Der Frühling ist Galaxienzeit …


und wieso sieht man dann so viele? Eigentlich ganz einfach. Wir, das heißt unsere Sonne natürlich mit der Erde, liegt in einem Spiralarm unserer Milchstraße, und das eher etwas weiter vom Zentrum entfernt. Schauen wir in Richtung des Milchstraßenzentrums, sehen wir unsere Galaxie als helles Band am Himmel (daher der Name „Milchstraße“). In diesem Bereich liegen z. B. die Sternbilder Einhorn, großer Hund, Teile des Orion, Perseus, Kassiopeia, Schwan, Adler, Schild. Wir schauen also in die Milchstraße hinein und sehen daher viele Gasnebel und nahe Sternhaufen, aber wenige Galaxien, weil die von der Milchstraße verdeckt sind. Schauen wir von der Milchstraße weg, blicken wir in die Tiefe des Alls und können viele Galaxien erkennen. So z. B. in den Sternbildern Jungfrau, Haar der Berenike, Löwe und Jagdhunde. Und die stehen nun mal mehr im Frühjahr hoch am Nachthimmel…

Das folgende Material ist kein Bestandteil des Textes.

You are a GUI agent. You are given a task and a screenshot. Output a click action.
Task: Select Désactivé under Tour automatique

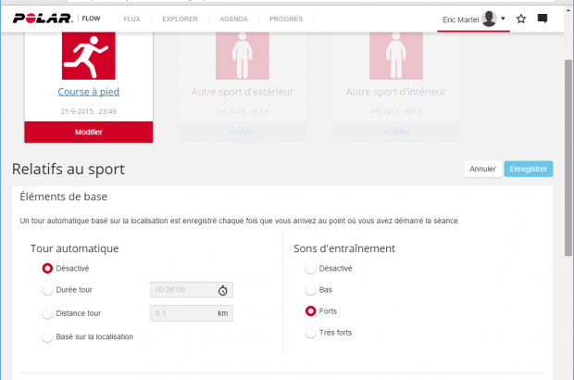point(48,269)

Gestern war ich in den Jagdhunden „unterwegs“. Objekt war M 106. Diese Spiralgalaxie ist 23 Mio LJ entfernt und hat einen Durchmesser von etwa 125000 LJ. Auf diesem Bild sieht man noch gut erkennbar NGC 4248, 24 Mio LJ entfernt, aber mit 20000 LJ Durchmesser viel kleiner. Und wenn man genauer hinschaut, erkennt man noch zwei „kleine“ Galaxien, NGC 4231 und NGC 4232. Sie sind ähnlich groß wie M 106 bzw. etwas größer, wirken aber wegen der unglaublich großen Entfernung von 334 bzw. 327 Mio LJ so klein. Belichtung: 25 min.

M 106


Und dann war noch NGC 4244 mein Ziel, die Silbernadelgalaxie. Sie ist 12 Mio LJ entfernt und hat einen Durchmesser von 55000 LJ. Wir sehen sie nur in der Kantenlage. Belichtung 27 min.